Le lien avec les autres limites
L'eau est le connecteur universel :
- Le changement climatique intensifie le cycle de l'eau (plus d'évaporation, précipitations plus intenses mais irrégulières)
- La déforestation réduit le recyclage de l'eau (une forêt tropicale recycle 75% de ses pluies)
- L'excès d'azote contamine les nappes phréatiques
Toucher à l'eau, c'est toucher à tout le reste. C'est peut-être la limite la plus transversale de toutes.
CAMILLE [00:00] Limites, épisode sept. L'eau douce. Pendant longtemps, c'était une des bonnes nouvelles : la limite de l'eau douce semblait respectée. La mise à jour de 2023 a changé la donne.
[00:17] L'équipe de Rockström a fait une distinction cruciale entre deux types d'eau. L'eau bleue — celle qu'on voit, qu'on mesure, qu'on détourne : les rivières, les lacs, les aquifères. Et l'eau verte — celle qu'on ne voit pas : l'humidité des sols, l'évapotranspiration des plantes.
[00:42] L'eau bleue reste à peu près dans les limites, même si certains aquifères sont en chute libre. Mais l'eau verte, elle, est franchie. Et c'est elle qui compte le plus pour la biosphère.
[01:02] L'eau verte représente environ soixante pour cent des précipitations sur les terres. C'est l'eau que les plantes absorbent et retranspirent, l'eau qui fait vivre les sols et les forêts. Elle est invisible — on ne la voit pas couler dans un robinet — mais elle est le moteur de la productivité terrestre.
[01:30] La déforestation, l'assèchement des zones humides et le changement climatique perturbent les flux d'eau verte à l'échelle planétaire. Les sols s'assèchent. Les rivières atmosphériques — ces fleuves de vapeur d'eau transportés par les vents — changent de trajectoire.
[02:00] Même pour l'eau bleue, la situation est préoccupante. L'aquifère Ogallala, aux États-Unis, qui irrigue le grenier à blé américain, baisse de plus d'un mètre par an à certains endroits.

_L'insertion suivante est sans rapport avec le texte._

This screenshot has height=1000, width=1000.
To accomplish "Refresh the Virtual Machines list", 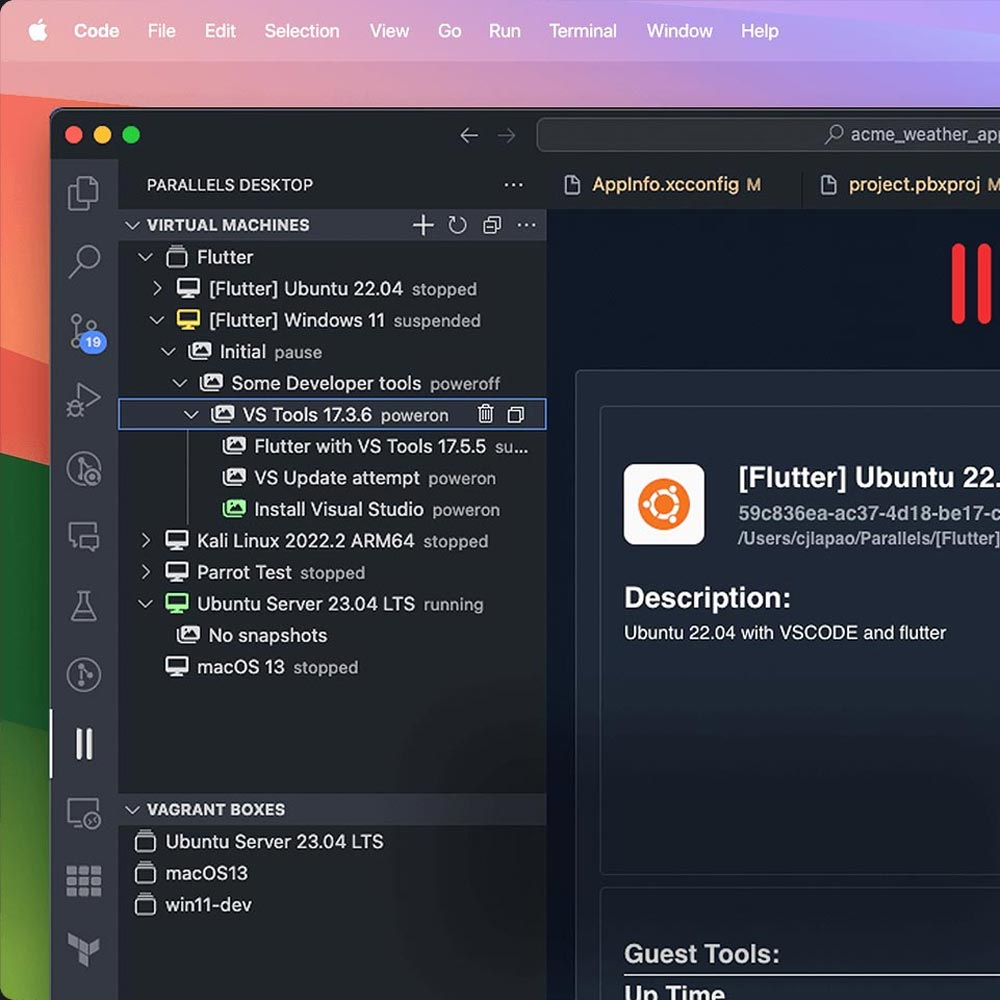I will pyautogui.click(x=457, y=225).
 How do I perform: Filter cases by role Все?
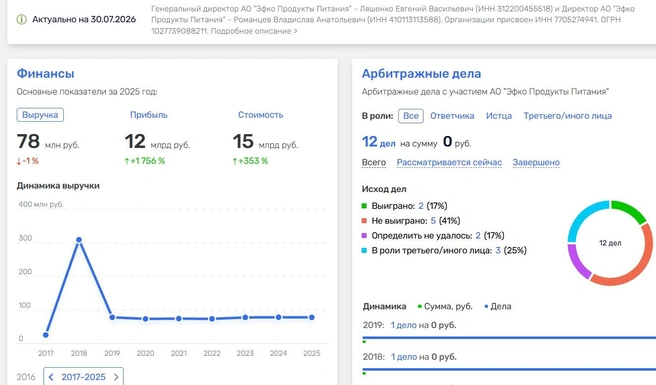point(410,116)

L'aquifère du nord-ouest de l'Inde perd cinquante-quatre kilomètres cubes par an — c'est visible depuis l'espace par les satellites GRACE.
[02:32] Le bassin du Nil fait l'objet de tensions géopolitiques croissantes entre l'Éthiopie, le Soudan et l'Égypte — autour du barrage de la Renaissance.

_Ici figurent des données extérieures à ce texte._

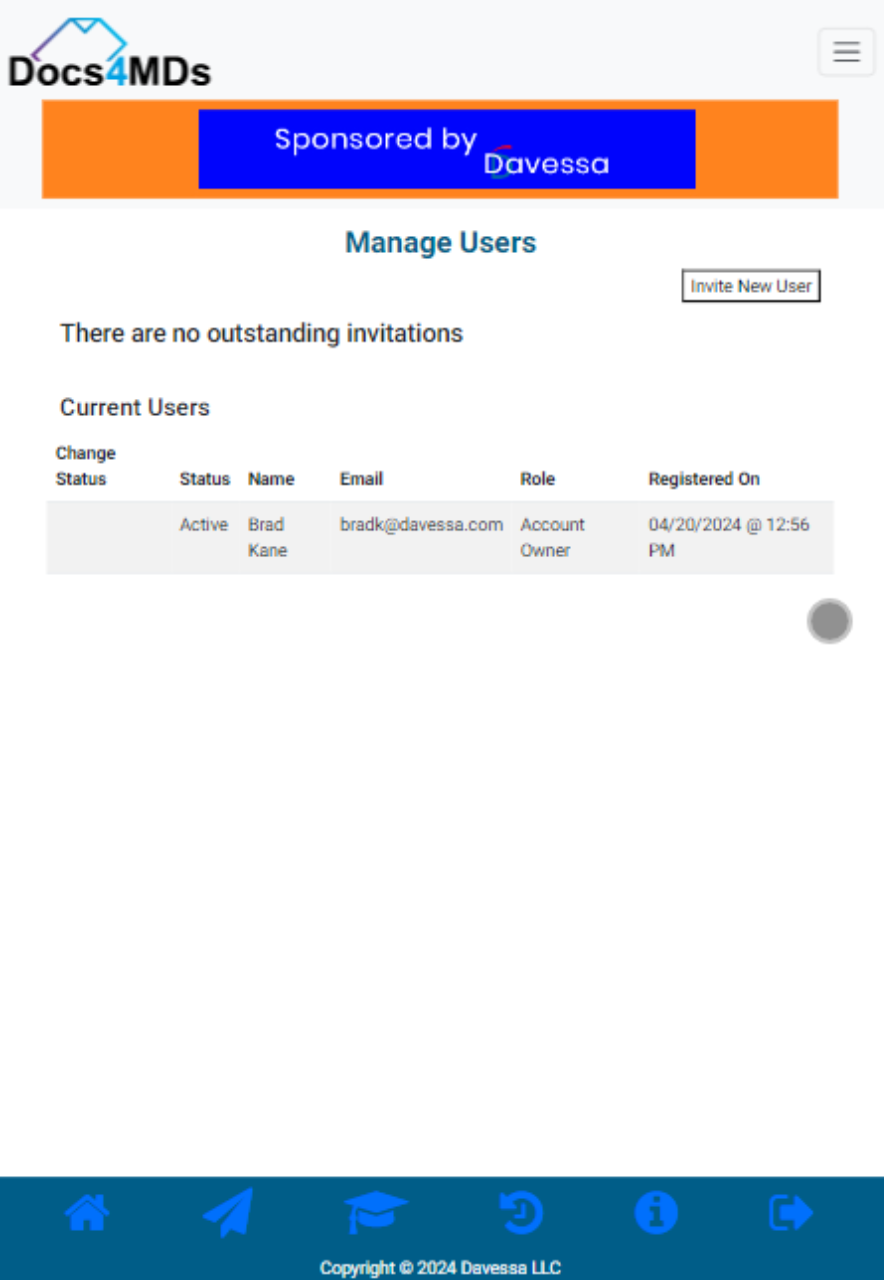Screen dimensions: 884x1280
Task: Select Brad Kane's user row
Action: point(440,537)
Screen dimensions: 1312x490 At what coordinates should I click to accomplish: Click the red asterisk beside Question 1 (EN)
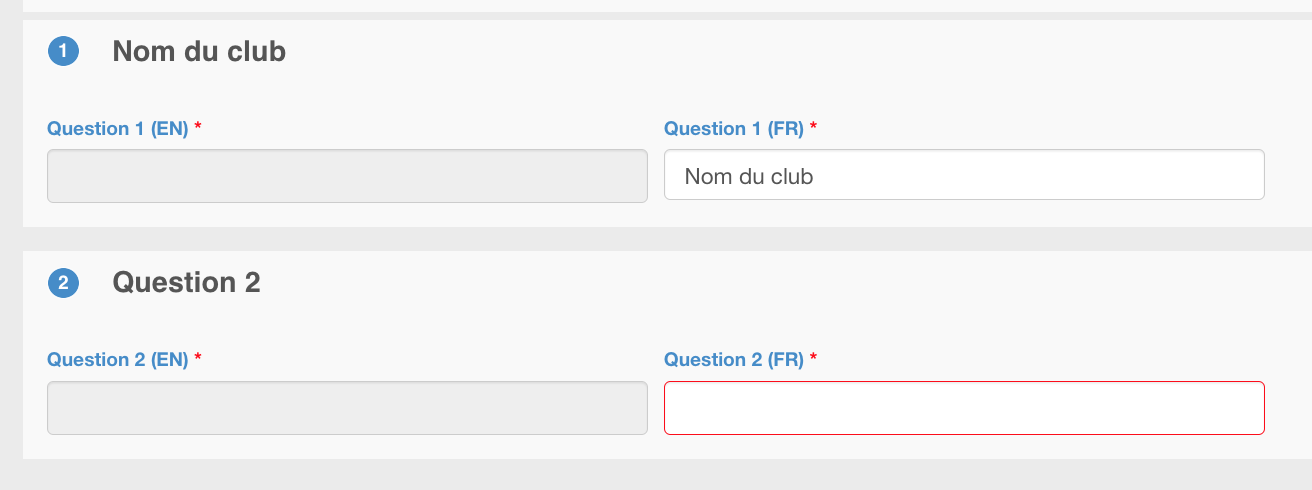[198, 129]
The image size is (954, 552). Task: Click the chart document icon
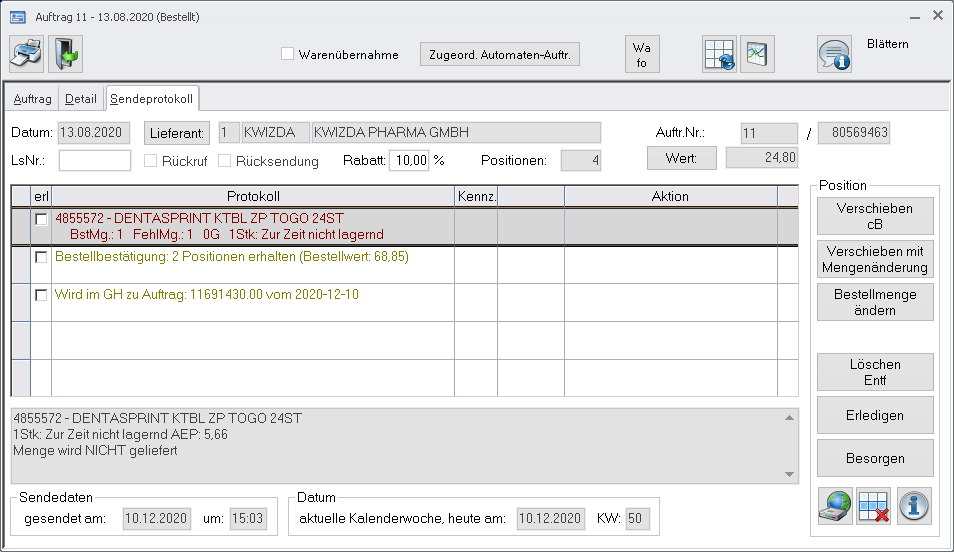pos(758,54)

[02:48] Aujourd'hui, deux milliards de personnes vivent dans des zones de stress hydrique. D'ici 2050, ce chiffre pourrait atteindre cinq milliards. Mexico, Chennai, Le Cap, São Paulo — des mégapoles qui ont déjà frôlé le jour zéro, le jour où les robinets se ferment.
[03:18] Et l'eau est le connecteur universel entre toutes les limites. Le changement climatique intensifie le cycle hydrologique — plus d'évaporation, des précipitations plus intenses mais plus irrégulières. La déforestation réduit le recyclage de l'eau — une forêt tropicale recycle soixante-quinze pour cent de ses pluies. L'excès d'azote contamine les nappes phréatiques.
[03:50] Toucher à l'eau, c'est toucher à tout le reste. C'est probablement la limite la plus transversale de toutes.
CAMILLE [04:05] Prochain épisode — et c'est la bonne nouvelle de la série : la couche d'ozone, la seule limite que nous avons su restaurer. Merci d'avoir écouté.